A bomb was dropped today on a roomful of Orlando bankruptcy lawyers who were attending the Central Florida Bankruptcy Law Association’s annual seminar.  The newsflash deals with what mortgage companies are doing to snatch the  homes of families who are seeking debt relief in chapter 7 bankruptcy court.  It all has to do with the wildcard exemption. Let me explain.

Keeping personal property in a chapter 7 bankruptcy has been easier to do ever since the Florida legislature enacted the so-called “wild card” exemption.  This exemption gives each individual filing for bankruptcy an exemption allowance of $4,000.00.  The exemption can be applied to any property.  (Without the wild card, debtors receive an exemption of  $1,000.00 per person to shelter their property from the claims of creditors.)  There’s only one catch: the person claiming the wild card exemption must give up another exemption: the homestead exemption.  This exemption provides an unlimited allowance for the value of homestead property, thereby exempting it from liquidation in chapter 7 bankruptcy. However, in the current economy, many homeowners don’t receive any benefit from this because their homes are underwater – the mortgage debt exceeds the value of the property. So there is no equity value to exempt.

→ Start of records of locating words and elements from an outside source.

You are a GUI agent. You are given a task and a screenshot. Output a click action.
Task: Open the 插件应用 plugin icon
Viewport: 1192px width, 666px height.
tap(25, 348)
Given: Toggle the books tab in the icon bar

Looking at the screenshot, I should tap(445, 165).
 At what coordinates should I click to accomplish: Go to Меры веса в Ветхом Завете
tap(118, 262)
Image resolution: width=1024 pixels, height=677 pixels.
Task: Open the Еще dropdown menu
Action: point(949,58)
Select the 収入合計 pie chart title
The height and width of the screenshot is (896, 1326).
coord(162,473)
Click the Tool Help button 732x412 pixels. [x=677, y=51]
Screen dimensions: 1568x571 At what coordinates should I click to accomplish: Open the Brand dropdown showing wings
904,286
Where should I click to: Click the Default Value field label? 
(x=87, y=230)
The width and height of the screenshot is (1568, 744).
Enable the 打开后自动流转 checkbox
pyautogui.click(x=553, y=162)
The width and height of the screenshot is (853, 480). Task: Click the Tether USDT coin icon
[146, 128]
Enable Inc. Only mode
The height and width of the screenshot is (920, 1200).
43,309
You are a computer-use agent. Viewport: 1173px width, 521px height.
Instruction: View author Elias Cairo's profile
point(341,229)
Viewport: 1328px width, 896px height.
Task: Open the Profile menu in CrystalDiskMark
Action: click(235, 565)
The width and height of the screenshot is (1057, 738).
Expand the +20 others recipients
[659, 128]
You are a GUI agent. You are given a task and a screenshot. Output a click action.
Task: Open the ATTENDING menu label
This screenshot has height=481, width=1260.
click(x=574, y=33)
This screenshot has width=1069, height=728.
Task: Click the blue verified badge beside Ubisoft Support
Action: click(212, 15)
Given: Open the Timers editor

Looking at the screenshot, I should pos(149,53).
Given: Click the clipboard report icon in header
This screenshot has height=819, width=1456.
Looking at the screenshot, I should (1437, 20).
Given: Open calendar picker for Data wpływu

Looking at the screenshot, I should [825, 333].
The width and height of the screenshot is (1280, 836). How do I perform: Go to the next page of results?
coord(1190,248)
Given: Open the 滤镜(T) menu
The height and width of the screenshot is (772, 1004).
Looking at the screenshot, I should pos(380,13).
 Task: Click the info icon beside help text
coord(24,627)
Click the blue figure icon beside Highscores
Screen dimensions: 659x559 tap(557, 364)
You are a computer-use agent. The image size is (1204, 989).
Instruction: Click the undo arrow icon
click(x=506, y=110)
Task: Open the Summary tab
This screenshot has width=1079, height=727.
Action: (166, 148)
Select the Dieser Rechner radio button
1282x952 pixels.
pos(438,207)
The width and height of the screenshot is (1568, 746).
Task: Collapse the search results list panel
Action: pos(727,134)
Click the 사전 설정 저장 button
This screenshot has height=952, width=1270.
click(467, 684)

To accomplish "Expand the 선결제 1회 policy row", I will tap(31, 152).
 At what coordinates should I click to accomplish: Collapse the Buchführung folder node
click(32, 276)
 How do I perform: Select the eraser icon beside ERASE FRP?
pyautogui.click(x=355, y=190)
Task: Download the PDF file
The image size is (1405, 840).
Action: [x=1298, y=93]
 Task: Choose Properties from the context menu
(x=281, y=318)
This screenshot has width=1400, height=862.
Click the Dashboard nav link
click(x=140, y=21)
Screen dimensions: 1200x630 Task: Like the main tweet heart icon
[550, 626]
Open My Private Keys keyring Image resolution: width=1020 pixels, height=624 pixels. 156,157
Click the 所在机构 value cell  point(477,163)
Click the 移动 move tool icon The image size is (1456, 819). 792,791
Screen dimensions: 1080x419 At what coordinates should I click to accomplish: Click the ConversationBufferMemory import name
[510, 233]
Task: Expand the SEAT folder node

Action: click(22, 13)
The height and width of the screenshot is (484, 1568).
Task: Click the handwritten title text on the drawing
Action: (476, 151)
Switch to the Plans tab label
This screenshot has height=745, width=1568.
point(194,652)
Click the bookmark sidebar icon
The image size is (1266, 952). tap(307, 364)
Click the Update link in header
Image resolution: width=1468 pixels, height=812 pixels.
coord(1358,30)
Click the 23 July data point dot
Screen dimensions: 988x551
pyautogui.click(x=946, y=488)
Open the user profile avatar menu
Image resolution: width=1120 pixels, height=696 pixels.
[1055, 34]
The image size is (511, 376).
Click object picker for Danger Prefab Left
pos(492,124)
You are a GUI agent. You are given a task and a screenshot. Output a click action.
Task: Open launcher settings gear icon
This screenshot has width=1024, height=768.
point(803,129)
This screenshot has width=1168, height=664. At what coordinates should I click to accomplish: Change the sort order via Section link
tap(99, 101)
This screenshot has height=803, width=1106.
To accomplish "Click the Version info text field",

Because the homestead exemption provides no benefit to underwater homeowners, many Orlando bankruptcy attorneys have given up the homestead exemption for those clients, in favor of the more generous wild card exemption.  When the owner of the underwater home waives the homestead exemption, the trustee has the legal right to take title to the home.  But what good is an underwater home to a bankruptcy trustee? (who, after all, is looking for assets that can be liquidated to pay creditors.)  A recent Florida supreme court decision supported the debtor’s right to do this.   So, up until now, the strategy of waiving homestead exemption in exchange for the wild card allowance has worked well for chapter 7 debtors.  That may change very soon.

Today, one of the panel chapter 7 panel trustees informed Orlando bankruptcy lawyers that there is a new program among the banks and mortgage lenders.  It works like this: when banks and mortgage lenders learn that the debtor has waived their homestead exemption, they offer the trustee cash in exchange for the title to the property.  They may offer several thousand dollars, even though the house is upside down and has negative equity.  Why? Because it is a cheaper and faster way for them to get title to the property.  They get title to the home without going through a foreclosure lawsuit with the homeowner.  The program is great for trustees, because they are looking for cash to pay creditors.  They are happy to trade an upside down house for cash money – a deal with the devil was never sweeter!  The bank gets to buy your house for a few thousand dollars, which is then used to pay the credit card companies. They can do this even if you have never missed a payment on the mortgage. (Many Orlando homeowners keep their homes in chapter 7 bankruptcy, if they have not defaulted on a monthly payment, simply by continuing to pay the mortgage payments or by reaffirming the debt.

So, just when things were looking a little easier for upside down homeowners in Orlando who need debt relief, the banks have found another way to own the houses they lent too much money on. We’ll see if this program catches on, but for now, beware to homeowners and the Orlando bankruptcy lawyers who are trying to help them hang on to as much as they can in chapter 7 bankruptcy. If you trade your exemption on an underwater home worth less than zero, for a more generous allowance on personal property, then it may cost you your home.